▶ **What is expected**: Copy out every row from the line containing "Task: Click the Domain Controllers tree label" down to the line containing "Action: 98,551", with both of those lines included. Leave the pictures out of your copy.

▶ **Dataset rows**:
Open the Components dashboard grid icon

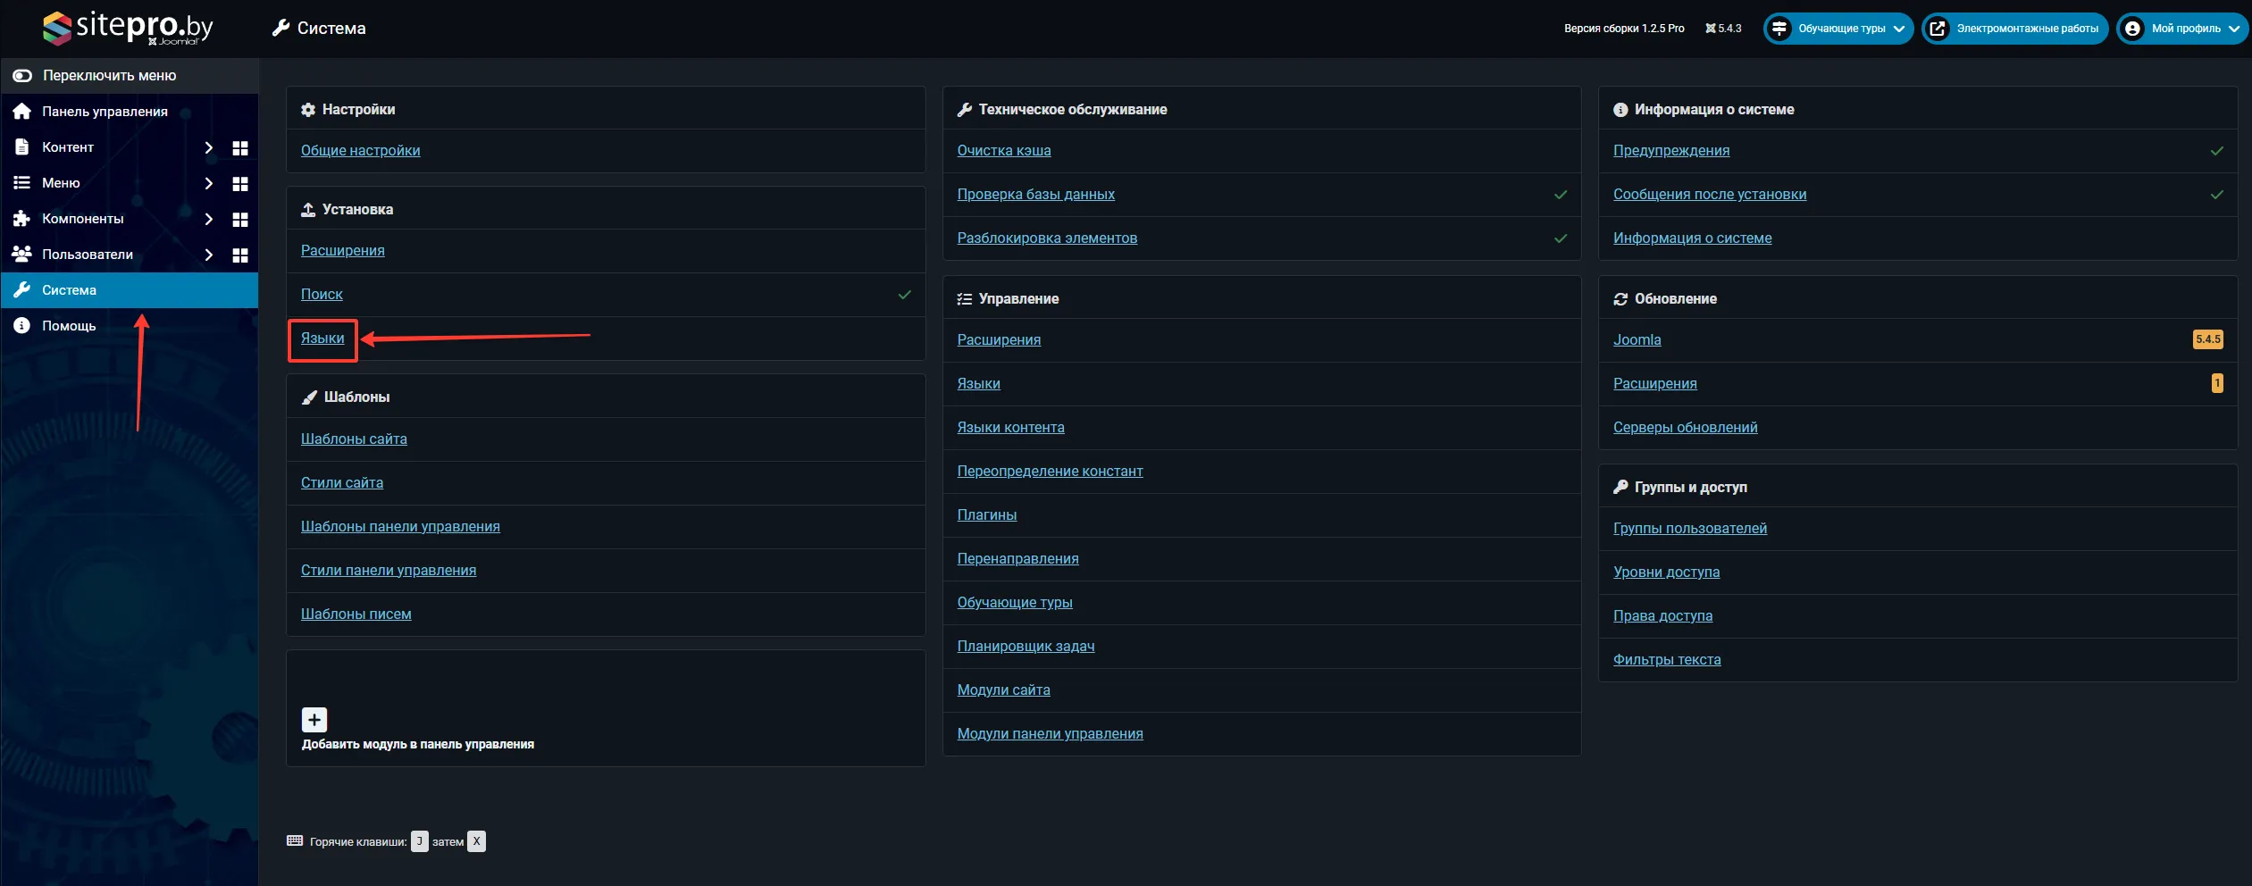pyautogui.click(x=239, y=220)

==

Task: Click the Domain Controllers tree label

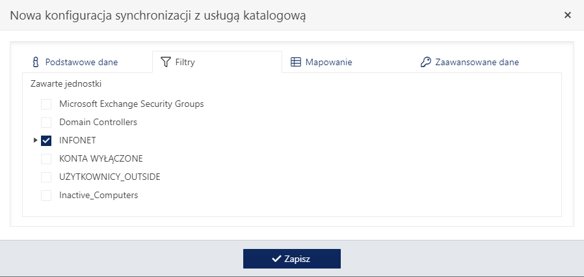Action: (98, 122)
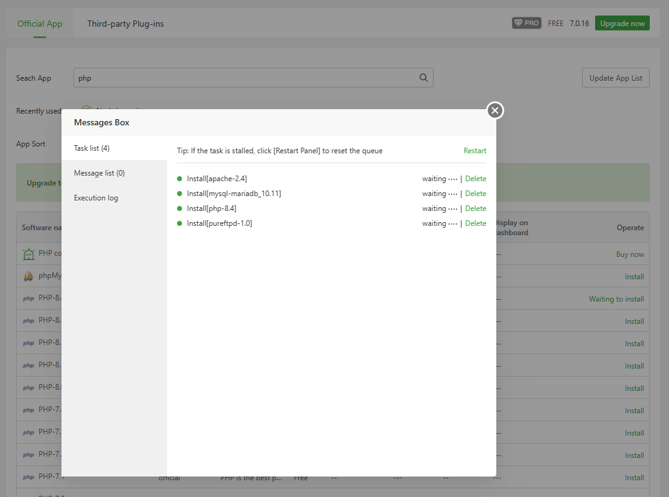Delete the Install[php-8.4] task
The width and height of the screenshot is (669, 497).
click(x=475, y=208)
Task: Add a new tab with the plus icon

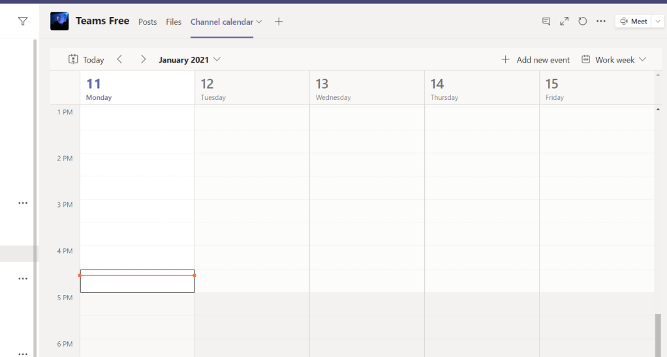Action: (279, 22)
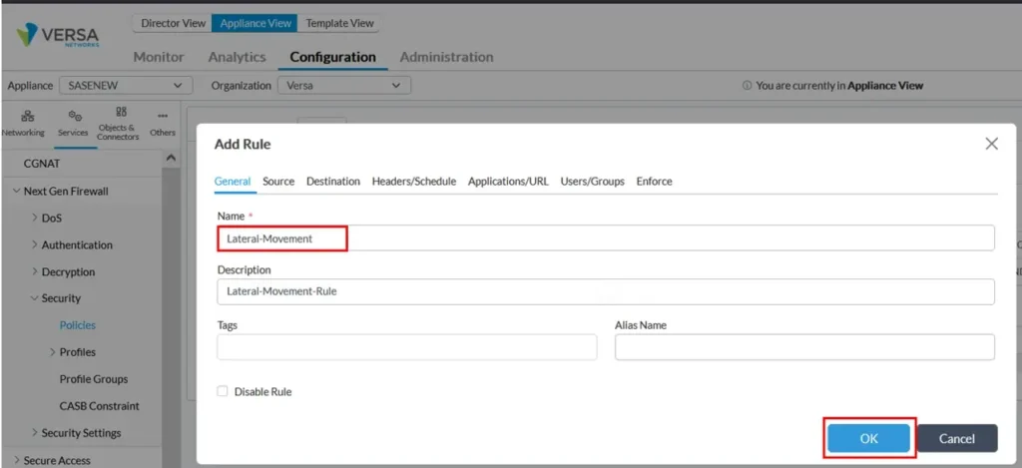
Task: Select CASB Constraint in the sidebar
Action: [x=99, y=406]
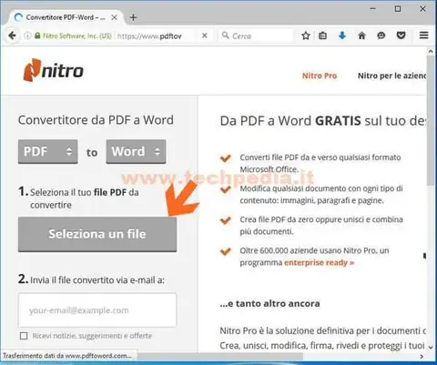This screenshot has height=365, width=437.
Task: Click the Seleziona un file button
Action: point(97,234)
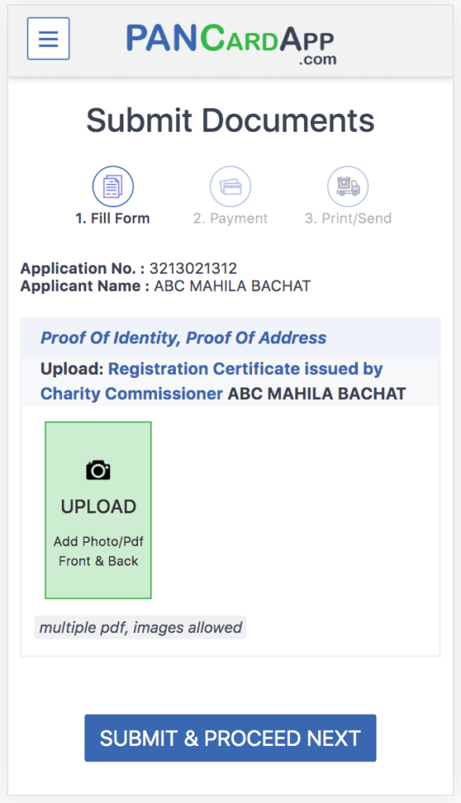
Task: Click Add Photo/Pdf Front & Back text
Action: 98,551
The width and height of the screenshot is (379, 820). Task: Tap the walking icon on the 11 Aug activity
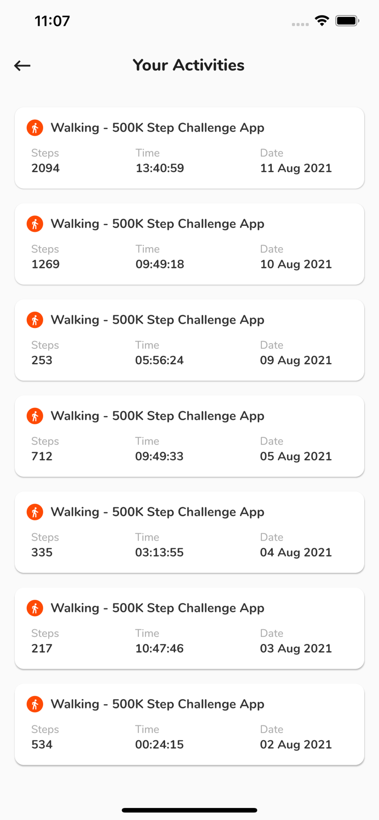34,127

==

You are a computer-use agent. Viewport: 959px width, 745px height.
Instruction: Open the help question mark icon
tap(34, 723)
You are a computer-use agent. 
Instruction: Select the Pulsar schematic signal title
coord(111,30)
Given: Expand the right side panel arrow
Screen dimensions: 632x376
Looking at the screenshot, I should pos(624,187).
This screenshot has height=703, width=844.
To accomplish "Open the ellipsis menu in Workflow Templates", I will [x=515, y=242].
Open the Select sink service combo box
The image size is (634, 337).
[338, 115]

▶ **Answer**:
Task: Click the Domain Controllers tree label

Action: (98, 122)
Delete the Install[php-8.4] task
The width and height of the screenshot is (669, 497).
click(x=475, y=208)
Task: Add a new tab with the plus icon

Action: (279, 22)
Task: Select CASB Constraint in the sidebar
Action: [x=99, y=406]
This screenshot has height=365, width=437.
Task: Click the Seleziona un file button
Action: point(97,234)
Task: Click Add Photo/Pdf Front & Back text
Action: 98,551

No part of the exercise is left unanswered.